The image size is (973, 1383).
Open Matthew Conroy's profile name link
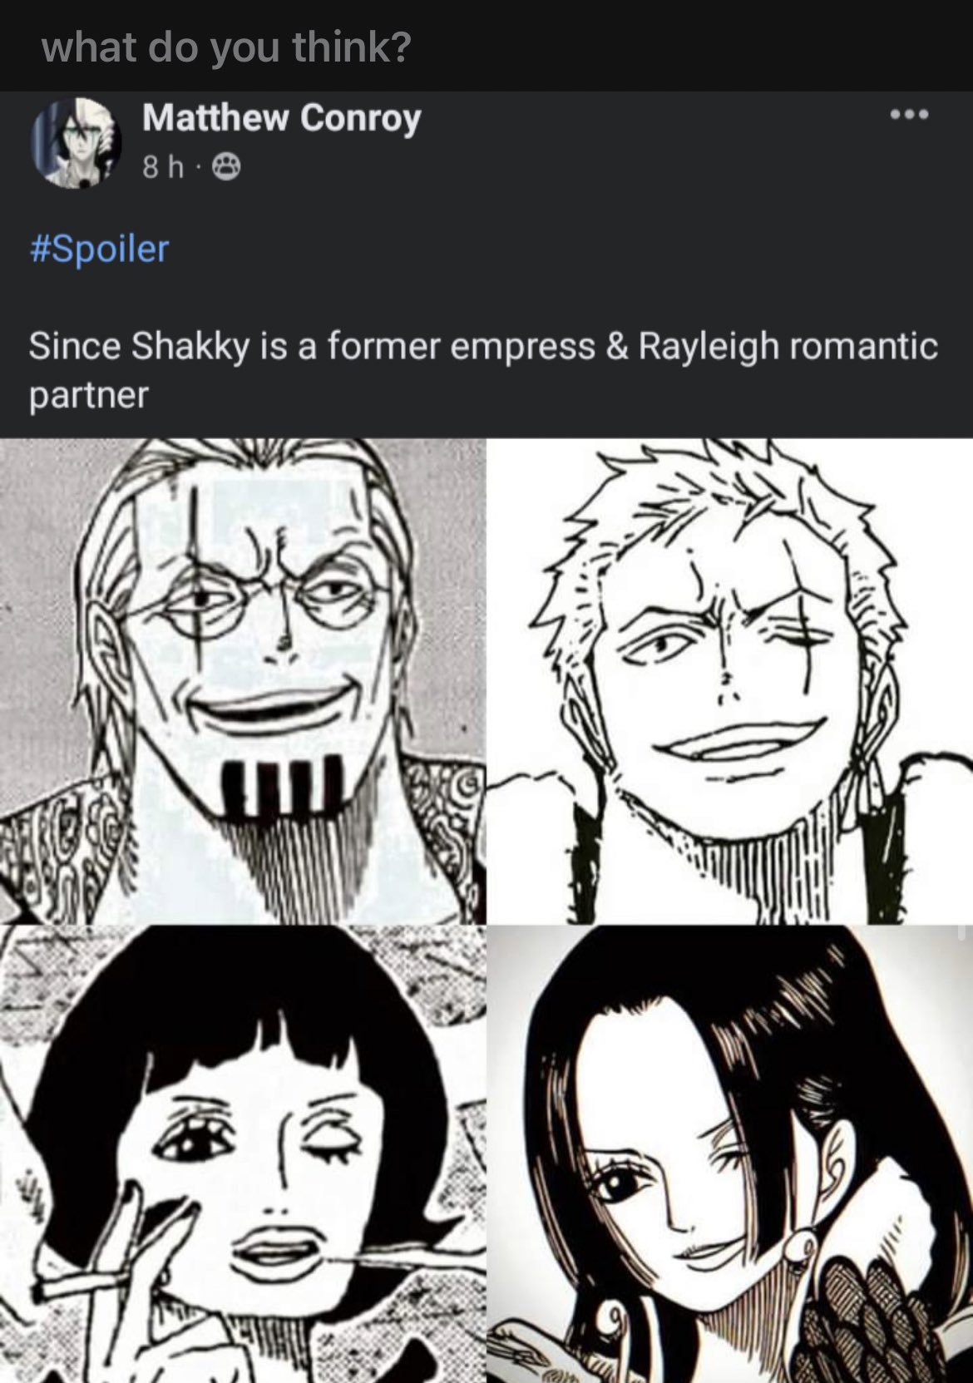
---
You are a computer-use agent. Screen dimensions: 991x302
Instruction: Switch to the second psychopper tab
==
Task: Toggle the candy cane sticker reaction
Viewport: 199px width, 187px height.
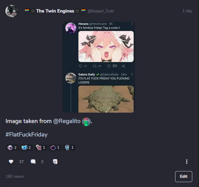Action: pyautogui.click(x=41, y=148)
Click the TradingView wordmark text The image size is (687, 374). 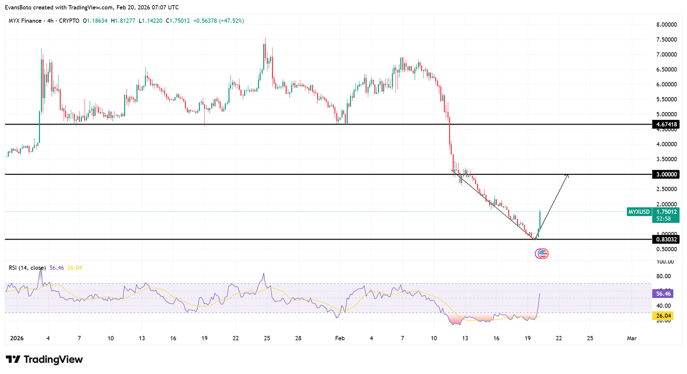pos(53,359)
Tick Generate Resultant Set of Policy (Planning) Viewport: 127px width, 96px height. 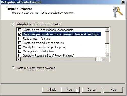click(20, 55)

- [PROBLEM TO WORK ON]: Extract from the records above the lines from the one containing "The image size is (973, 1383)." to the one containing "Open Matthew Conroy's profile name link", both lines included, exactly as they appear and with nothing else.

- [SOLUTION TO THIS EXERCISE]:
The image size is (973, 1383).
Open Matthew Conroy's profile name link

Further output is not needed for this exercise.